* [Data supplied]
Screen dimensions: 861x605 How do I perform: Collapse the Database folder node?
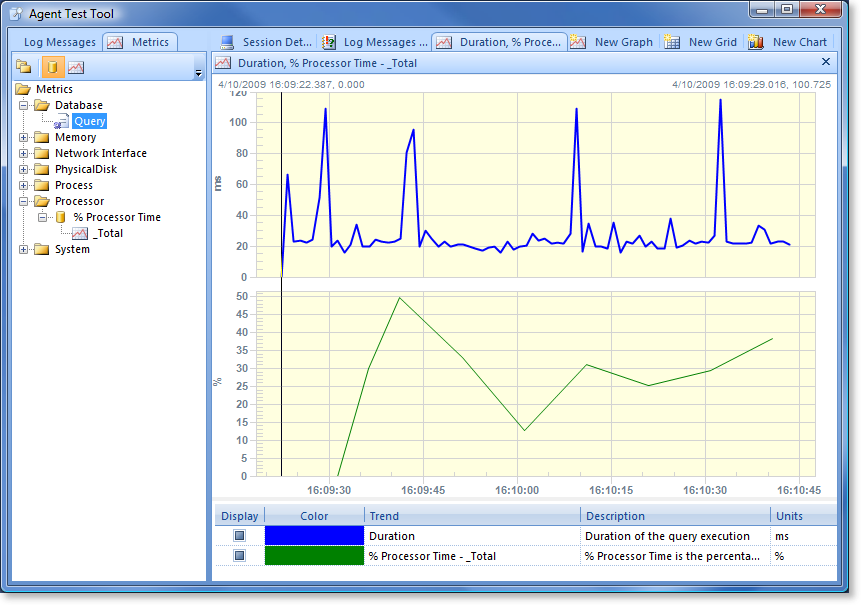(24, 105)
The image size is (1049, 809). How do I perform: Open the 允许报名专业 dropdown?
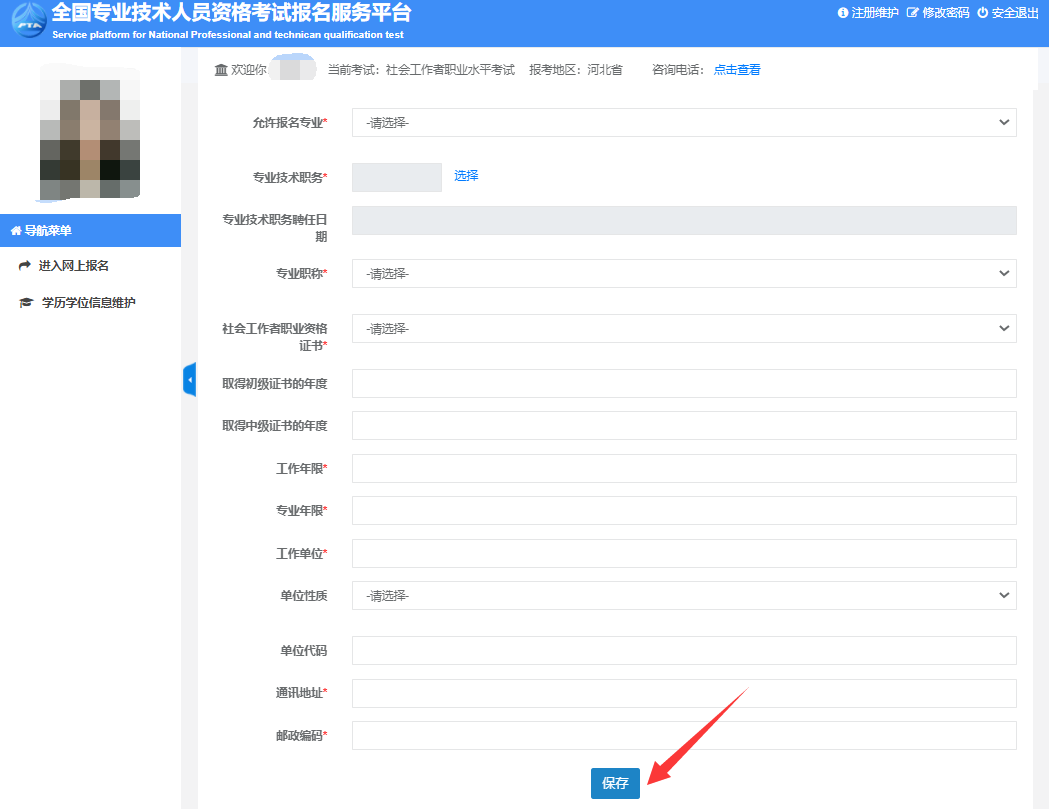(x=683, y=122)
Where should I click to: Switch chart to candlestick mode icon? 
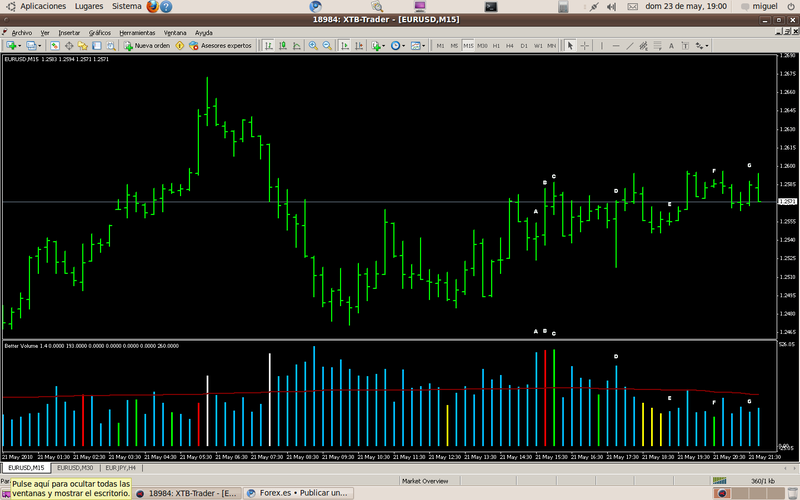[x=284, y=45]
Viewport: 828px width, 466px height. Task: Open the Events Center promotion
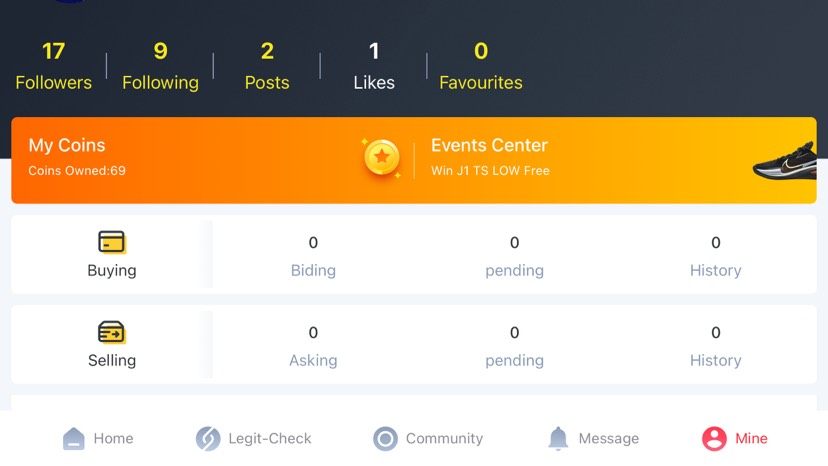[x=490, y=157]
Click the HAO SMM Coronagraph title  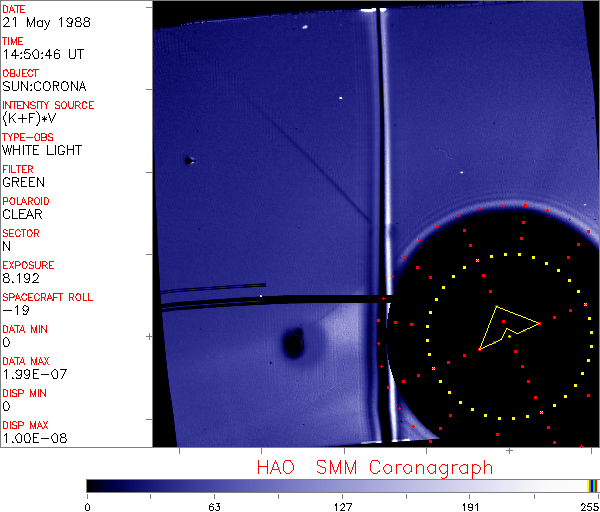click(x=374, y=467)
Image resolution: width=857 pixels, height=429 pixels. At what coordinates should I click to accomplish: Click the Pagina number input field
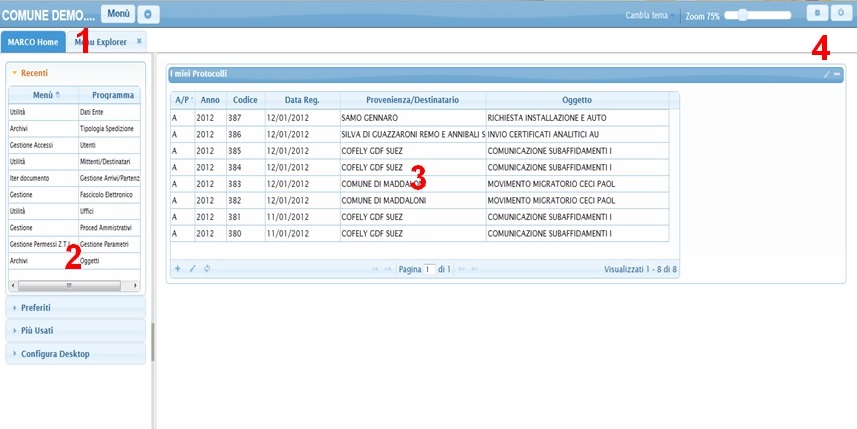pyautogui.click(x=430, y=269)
==
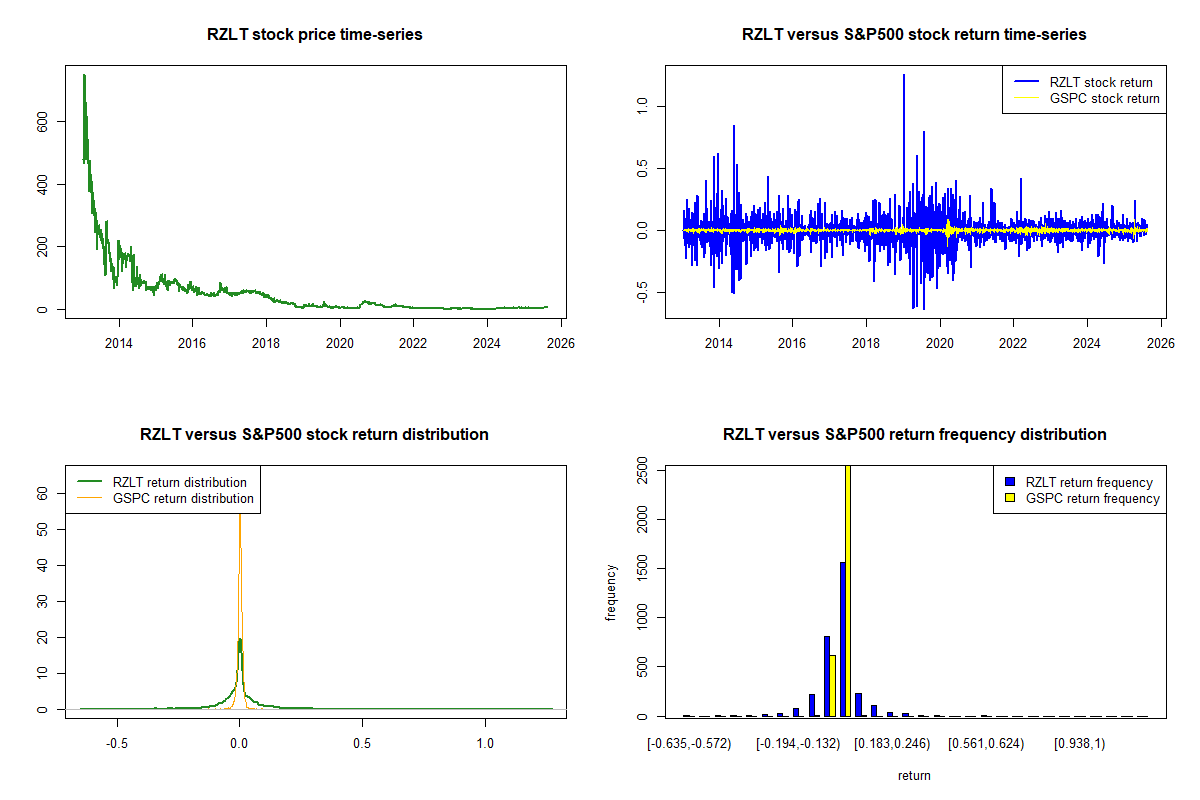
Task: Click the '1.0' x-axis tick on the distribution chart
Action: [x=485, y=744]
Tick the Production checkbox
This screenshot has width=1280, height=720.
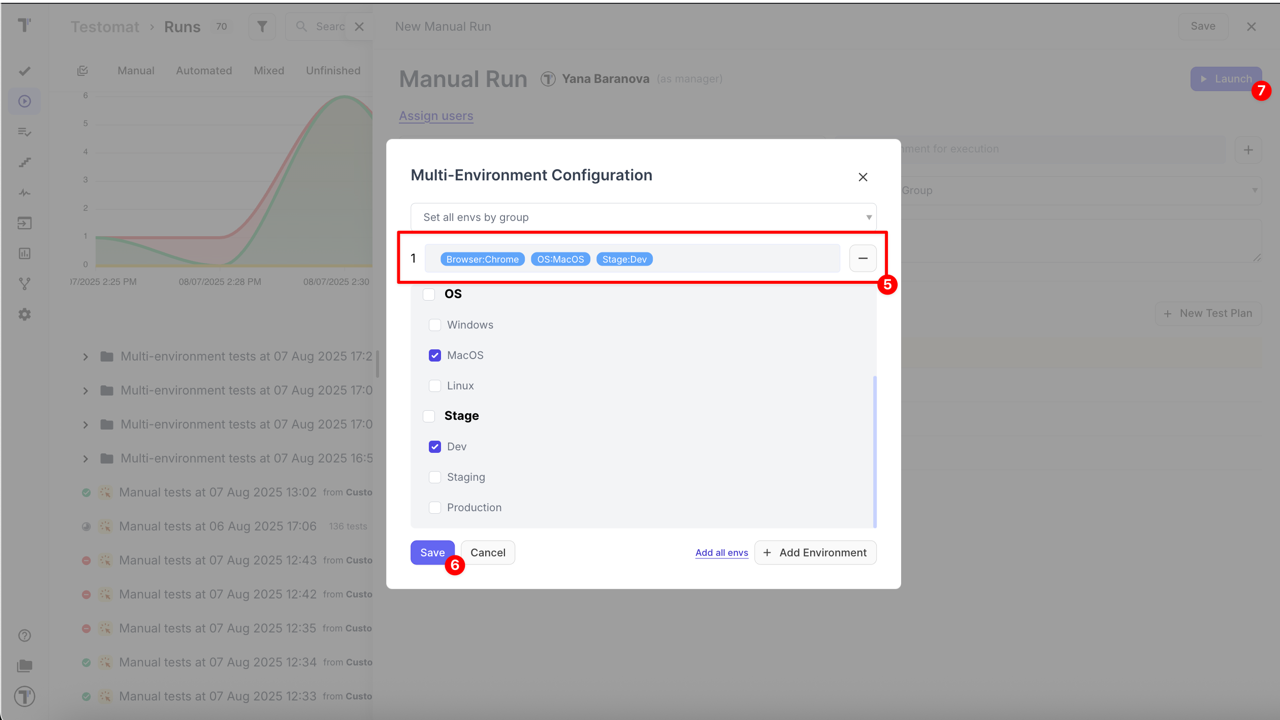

* [What you will do] Out of the listing above, reproduce exactly the lines from the one with "Tick the Production checkbox" up to and including the one with "This screenshot has width=1280, height=720.".

* [Completed task]
Tick the Production checkbox
This screenshot has width=1280, height=720.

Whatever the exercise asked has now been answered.